Apple’s AI Dreams Get Stuck in the Clouds
Apple has been shipping “Apple Intelligence” features and releasing research such as OpenELM to demonstrate model efficiency and on-device performance. The company has claimed to prioritize user privacy and the selective use of data for inference; training data transparency is a different matter. More disclosure might soon come from the courts: what was used, how was it obtained, and whether filtering excluded copyrighted books.
Apple will trot out time-honored arguments. Computer firms like Google say that as training turns texts into statistical representations, “none of the books are returned.” It’s also fair use, they argue, and doesn’t grab a bigger market share than the books already in commerce. Plaintiffs, meanwhile, argue that wholesale replication of entire works, particularly as accessed through pirated sources, exceeds the bounds of fair use and results in a competing work that is capable of mirroring style and content.
The Broader Legal Landscape
Apple is just one of a handful of AI companies facing book-related litigation. Meta, OpenAI and Stability AI have also been sued by authors and publishers over training data. The Authors Guild has supported multiple actions, and media companies have filed separate claims over news and archives that were used to train chatbots. The U.S. Copyright Office has been studying the issue and has indicated that training with copyrighted materials raises new policy considerations that may call for legislative guidance.
Courts are also wrestling with technicalities: Can plaintiffs demonstrate their books are indeed within a model’s training data? Do models “memorize” and then regurgitate the protected text, or instead largely generalize patterns? Expert testimony and access to audits of training pipelines — if permitted — could be crucial in this and similar cases.

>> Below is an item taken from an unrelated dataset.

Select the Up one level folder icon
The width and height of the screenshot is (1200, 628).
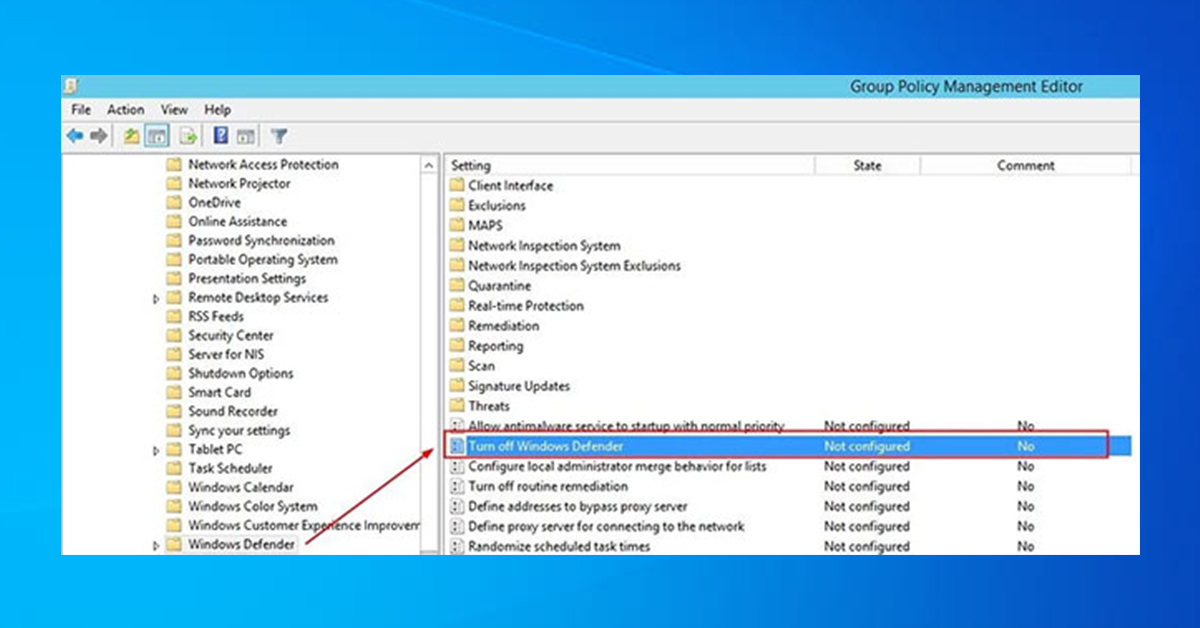coord(131,135)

What’s at Stake for the Developers and Rights Holders
Damages could ratchet up quickly across thousands of titles if the plaintiffs win class certification and if it’s determined there was willful infringement. In addition to multiplying financial exposure, injunctions can compel retraining of models, filtering of content, or removal of AI capabilities; none of these actions are simply done, or without technical and financial cost.
For authors and publishers, the case represents a test of whether consent and compensation can be enforced at scale in AI. The market has already begun to respond: The Zenodo database is changing policies on depositing, some labs are switching to licensed corpora, synthetic data or public-domain materials, and others are inking direct with publishers and news organizations to mitigate legal risk and improve data provenance.
What to Watch Next
Among the key milestones are Apple’s initial response, any motion to dismiss on fair-use grounds and potential discovery into training data sets and filtering. The parties might settle if they can agree on licensing terms, but it could also serve as a bellwether for how U.S. courts will weigh books-based training against copyright protections.
Whichever way it goes, one thing is clear: AI leaders are getting squeezed toward transparency, licensing and auditability. For such a brand-conscious company as Apple, the imperative of displaying clean, consented training data could soon become as vital as that of creating quality models.